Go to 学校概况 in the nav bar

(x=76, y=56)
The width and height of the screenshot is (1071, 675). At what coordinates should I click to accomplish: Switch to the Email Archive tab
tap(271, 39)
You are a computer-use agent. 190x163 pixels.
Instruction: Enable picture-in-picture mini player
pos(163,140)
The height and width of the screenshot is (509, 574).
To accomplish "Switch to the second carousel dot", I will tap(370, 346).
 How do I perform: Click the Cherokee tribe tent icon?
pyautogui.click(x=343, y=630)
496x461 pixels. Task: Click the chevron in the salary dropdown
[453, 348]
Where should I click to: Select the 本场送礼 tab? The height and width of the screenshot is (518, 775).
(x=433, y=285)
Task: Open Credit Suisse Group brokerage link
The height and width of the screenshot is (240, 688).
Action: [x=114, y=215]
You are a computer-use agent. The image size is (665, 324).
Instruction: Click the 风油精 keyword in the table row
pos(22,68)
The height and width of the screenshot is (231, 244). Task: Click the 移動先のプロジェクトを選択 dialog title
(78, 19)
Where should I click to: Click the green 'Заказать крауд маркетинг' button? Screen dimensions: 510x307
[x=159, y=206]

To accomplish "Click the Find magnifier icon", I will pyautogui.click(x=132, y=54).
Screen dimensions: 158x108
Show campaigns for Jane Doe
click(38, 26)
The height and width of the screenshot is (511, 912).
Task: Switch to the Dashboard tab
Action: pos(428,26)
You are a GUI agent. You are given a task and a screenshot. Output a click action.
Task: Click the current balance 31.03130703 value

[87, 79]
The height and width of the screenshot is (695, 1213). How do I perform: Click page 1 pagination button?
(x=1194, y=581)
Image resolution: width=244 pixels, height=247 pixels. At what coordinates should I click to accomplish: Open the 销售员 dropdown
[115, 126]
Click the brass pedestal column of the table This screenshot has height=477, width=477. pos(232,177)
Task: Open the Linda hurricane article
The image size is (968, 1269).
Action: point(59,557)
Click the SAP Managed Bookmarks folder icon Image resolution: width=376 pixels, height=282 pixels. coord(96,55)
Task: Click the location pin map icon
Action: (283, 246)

- [Task directions]:
Throughout the data above, count the lines where the word "agent" occurs, and report that figure alone.

- [Exercise response]:
3